Первый раз в своей жизни он попал под обстрел. Прожив долгую пеструю жизнь, бездну всего перевидав, такое он видел впервые. Видел роды у женщин, появление из крови и муки младенца. Видел смерть старика, наплывавшую в его лицо синеву. Операцию на сердце, вторжение скальпеля в пульсирующую плоть. Извержение вулкана, огненную метлу над горой. Видел Кёльнский собор, двух бьющихся из-за самки сайгаков и многое другое, что дарила ему его профессия, его страсть к впечатлениям и зрелищам. Но только теперь, здесь, он, сын погибшего на войне отца, слышал взрывы. Сжался, съежился, слушая эти взрывы, ожидая, когда из ночи с разящим свистом явится мина, лопнет, превратит его, Веретенова, в исчезающий клок огня.

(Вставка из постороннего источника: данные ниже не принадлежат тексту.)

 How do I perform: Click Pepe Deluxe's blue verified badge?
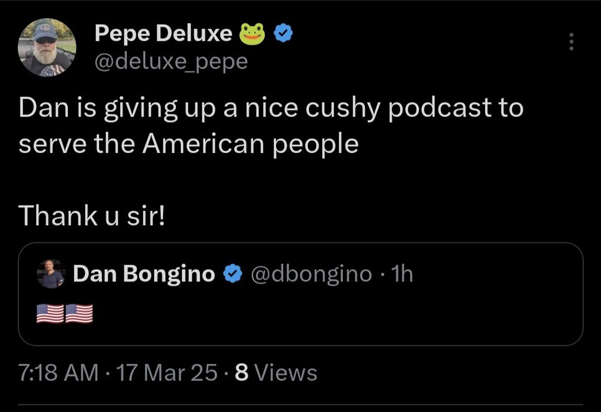[282, 35]
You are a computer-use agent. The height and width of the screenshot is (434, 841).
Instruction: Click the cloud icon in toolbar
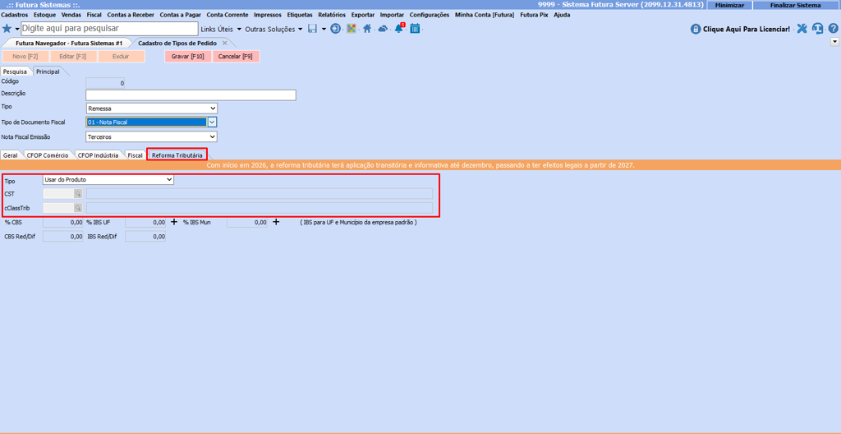pos(383,29)
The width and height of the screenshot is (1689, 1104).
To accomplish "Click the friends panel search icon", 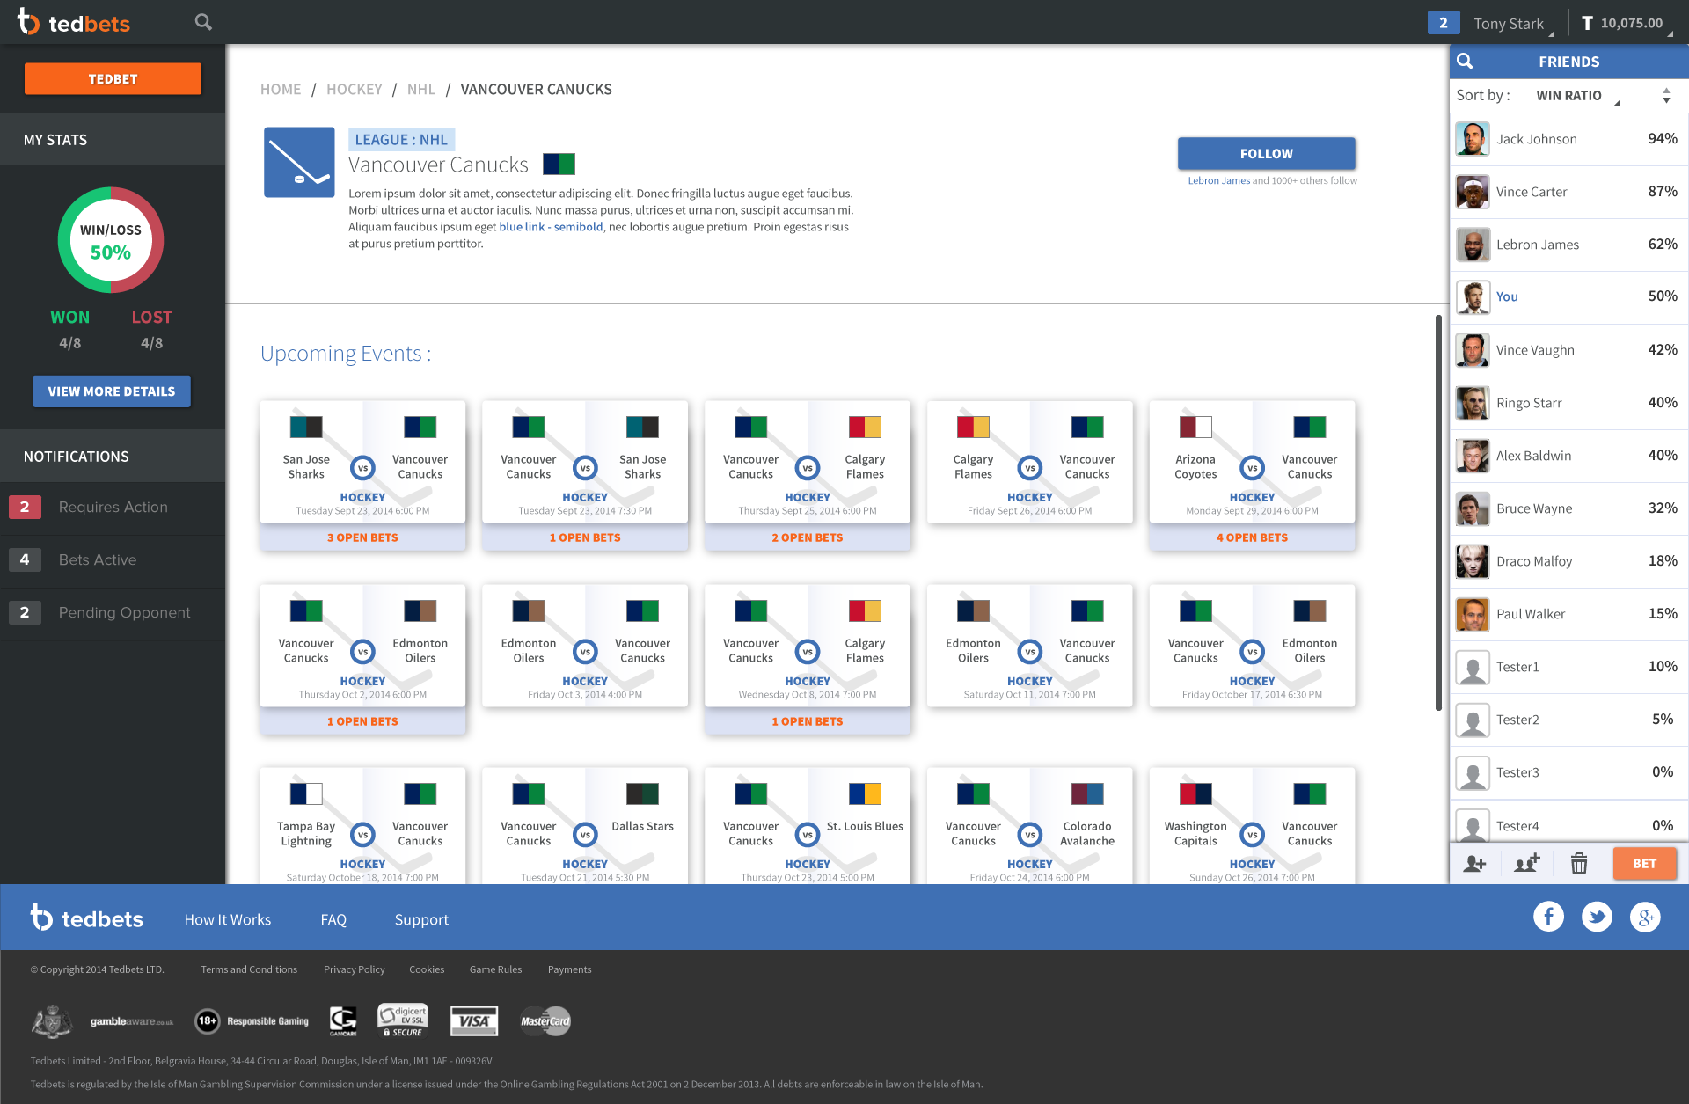I will (x=1465, y=62).
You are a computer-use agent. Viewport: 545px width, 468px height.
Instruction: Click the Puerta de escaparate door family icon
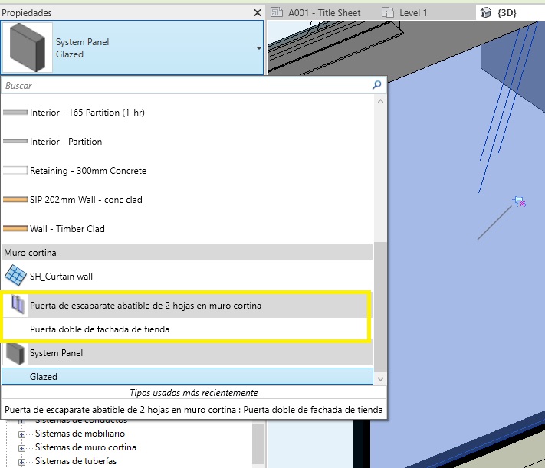15,306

– Откуда бьют? Близко или далеко? Не поймешь! – прерывающимся голосом сказал военврач, и Веретенов видел, что и этот военный, дослужившийся до майора, впервые переживает то же самое.

Опять ударила гаубица. Опалило красным контур приплюснутой башни. Красная метина унеслась в предгорья. Веретенов представил, как там, в ночи, мчится по каменистой дороге джип, потные разгоряченные люди придерживают ствол миномета, а следом, брызгая кремнием и пламенем, бьет взрыв.

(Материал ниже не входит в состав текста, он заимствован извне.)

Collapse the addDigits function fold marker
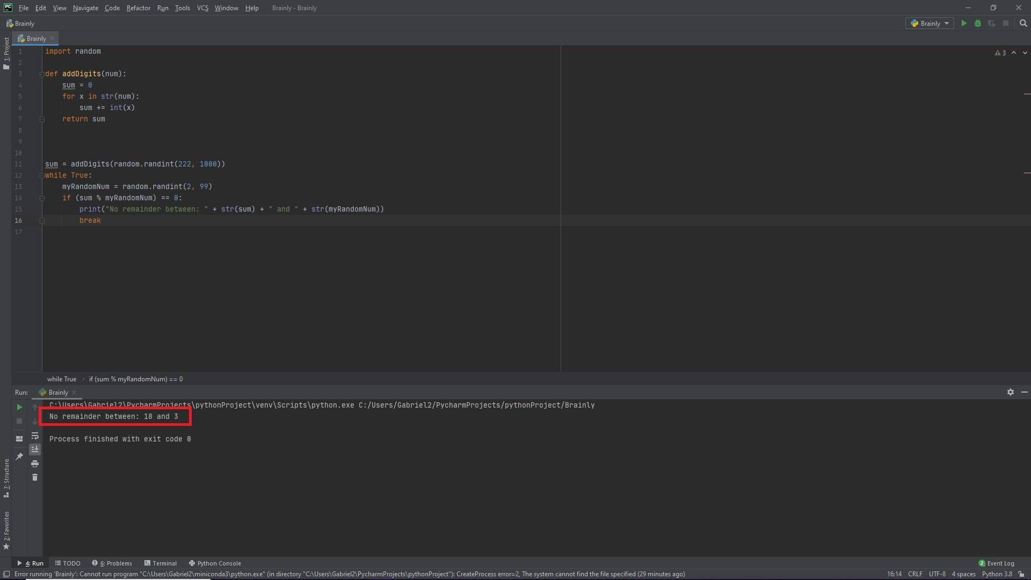The width and height of the screenshot is (1031, 580). coord(42,74)
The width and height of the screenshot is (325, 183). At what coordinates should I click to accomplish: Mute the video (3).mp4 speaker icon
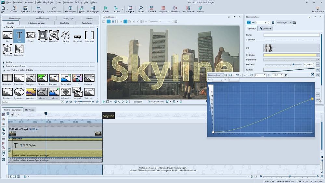coord(37,129)
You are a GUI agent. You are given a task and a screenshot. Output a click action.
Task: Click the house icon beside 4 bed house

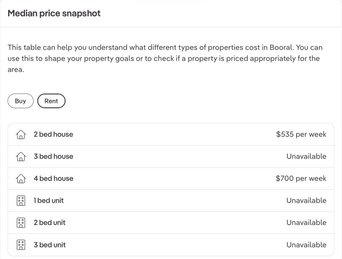coord(21,178)
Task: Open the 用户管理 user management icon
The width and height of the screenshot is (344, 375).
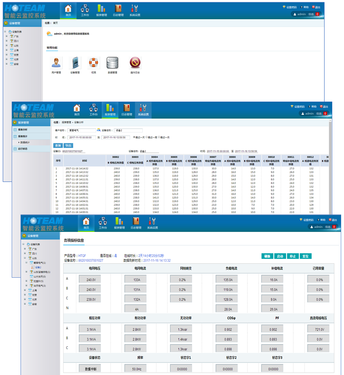Action: pos(56,63)
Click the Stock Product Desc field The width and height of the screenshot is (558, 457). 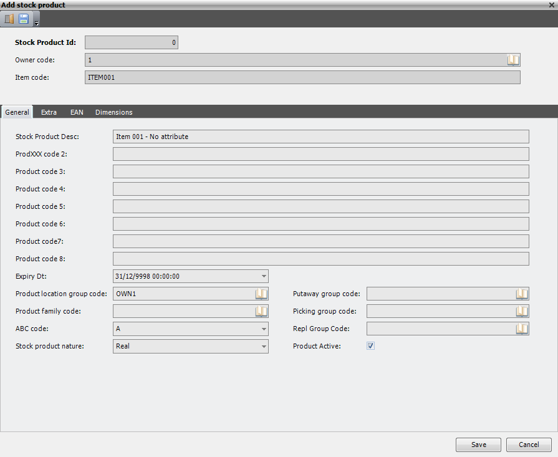coord(321,137)
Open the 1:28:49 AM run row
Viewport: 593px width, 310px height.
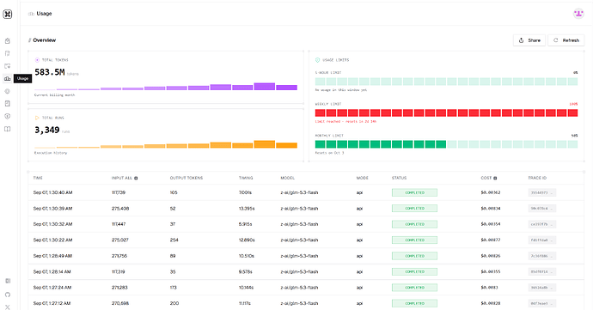pos(306,256)
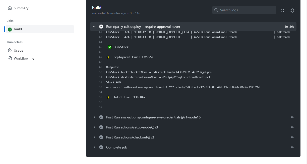Click the re-run logs refresh icon

tap(282, 10)
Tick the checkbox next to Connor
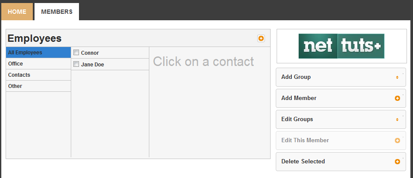This screenshot has height=178, width=413. [x=76, y=53]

– Пойдемте от греха, Антоныч! – тронул его за плечо Кадацкий. – Ну его! Ненароком какой шальной прилетит. А нам еще много трудиться! – и увел их с майором.

Свет не давали. Они на ощупь разделись, улеглись. Скоро офицеры уснули. А Веретенов, возбужденный выстрелами, все слушал и слушал, как близко ухает гаубица.

Он лежал на железной кровати и старался представить сына в этом грозном сотрясавшемся мире. Но лицо сына уплывало. Вместо него возникало другое – солдата с седой головой. И он, художник, не раскрыв свой блокнот на аэродроме, не раскрыв его и теперь в темном, сотрясаемом выстрелами пространстве, стал рисовать солдата – не на холсте и не красками, а тончайшим, исходящим из сердца лучом.

Портрет, который в нем возникал, пропадал и снова являлся, назывался «Седой солдат».